Thursday, November 5, 2009

Day 31: Good English Food

English food has a bad reputation, and in many respects, I hate to say, it is warranted. However, I have been paying attention to what I eat--as my husband would say, eating "mindfully"--and have discovered a few English food gems.

The soups are fantastic. Literally. Every soup I have tried is delicious. They have unique combinations--last night it was carrot and pea puree soup--that somehow simmer well together. And soups are often always blended. Yummy.

Dairy. My friends from Switzerland say it doesn't hold a candle to their stuff. But compared to American dairy, this stuff is great, without exception. This includes yoghurt, cheese, cream, clotted cream, and fresh butter. I have taken to their hard cheeses, including the salty mozzarella, which I've been having every morning with my toast, jersey cream butter, crab apple jam, figs, and herbal teas. But I'm getting ahead of myself. Back to dairy. Something I particularly love is their habit of pouring cream over desserts, especially fresh jersey cream and strawberries.

Soda bread. Irish soda bread is very low on the glycemic index, and, as the name implies, does not have yeast in it. It is made from whole grain, is quite hardy, and absolutely delicious. And cheap.

Clotted cream and scones. An English classic if ever there was one.

Teas. Of course. As a Mormon who follows a strict dietary code, I don't partake of regular tea (white, green, or black teas) and so have nothing to say about them; however, I really enjoy the wide variety of herbal teas, especially the mint, licorice, and rose tea by Whittiard, of which I consume 2-3 cups every day.

Hot chocolate. Especially if made from syrup rather than powder. This stuff is dark and bitter, creamy, and terrible for you and especially for me (I get headaches and feel bad the rest of the day), but oh-so-good on the lips. This is true especially for hot chocolate from Cafe Nero, Starbuck's Italian chain rival that are a dime a dozen but consistently good.
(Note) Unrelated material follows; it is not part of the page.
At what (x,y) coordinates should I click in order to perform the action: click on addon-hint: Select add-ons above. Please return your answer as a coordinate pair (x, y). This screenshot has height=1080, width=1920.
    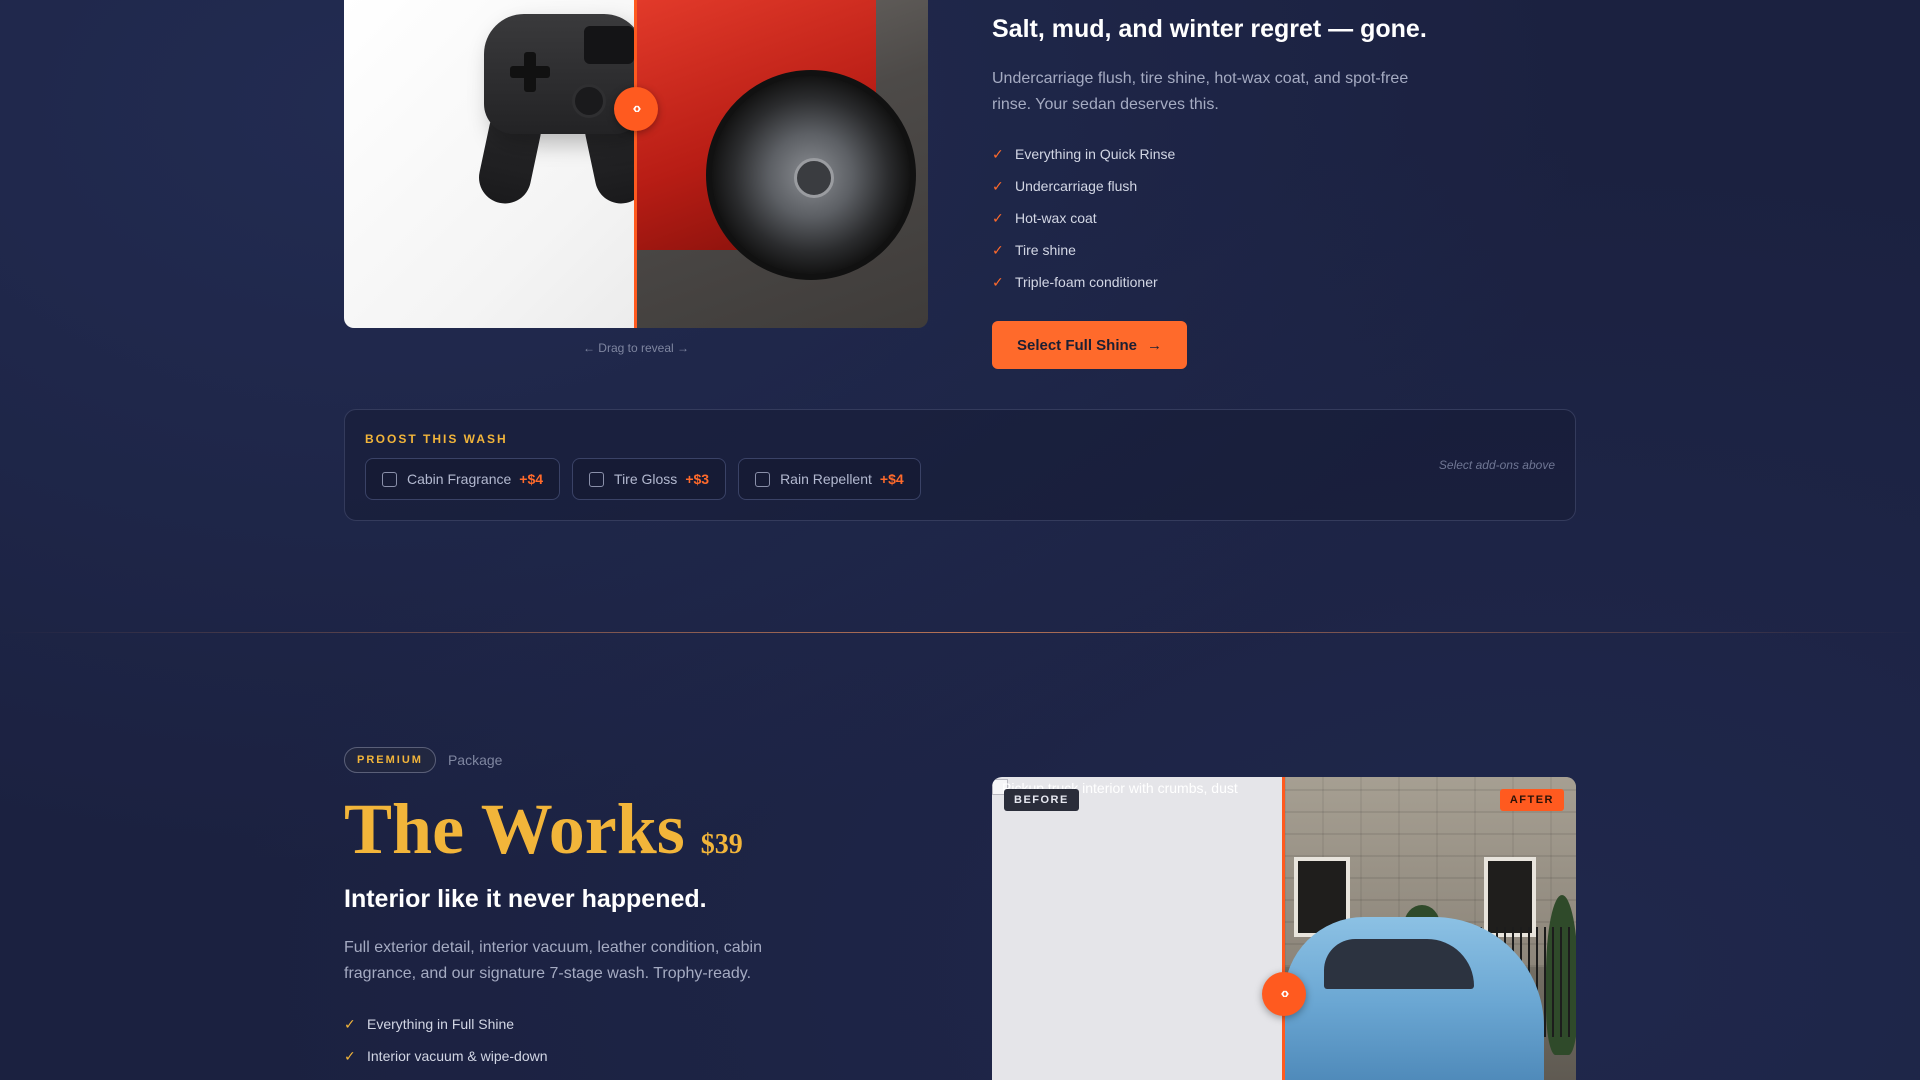
    Looking at the image, I should click on (1496, 465).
Curries. Again, consistently good. Something about the spices always covers up whatever else the cook did wrong. Perhaps it was the fact that India was a colony for so long.

Produce. It's been said that everything in Europe is smaller. That's certainly true of the produce here. Especially the fruit. Apples, bananas, strawberries, oranges--everything is smaller. I suppose that's what happens when hormones are not used and very little is imported in the way of produce. But I love, love the strawberries (mentioned above) and the russet apples. Figs, too, can be purchased in abundance and are fresh and good.

Roasted tomatoes. I am a big fan of tomatoes anyway, so the English habit of serving roasted tomatoes with breakfast and many dinner entrees is welcome. Often, they have some kind of cheesy substance on top.

Granola bars. These organic bars can come in apricot, almond, yoghurt varieties and are very good. But a little pricey.

I'm sure I have not catalogued all good English food (I've heard of but have not experienced good English entrees), but will continue to keep eyes, ears, and tastebuds pealed.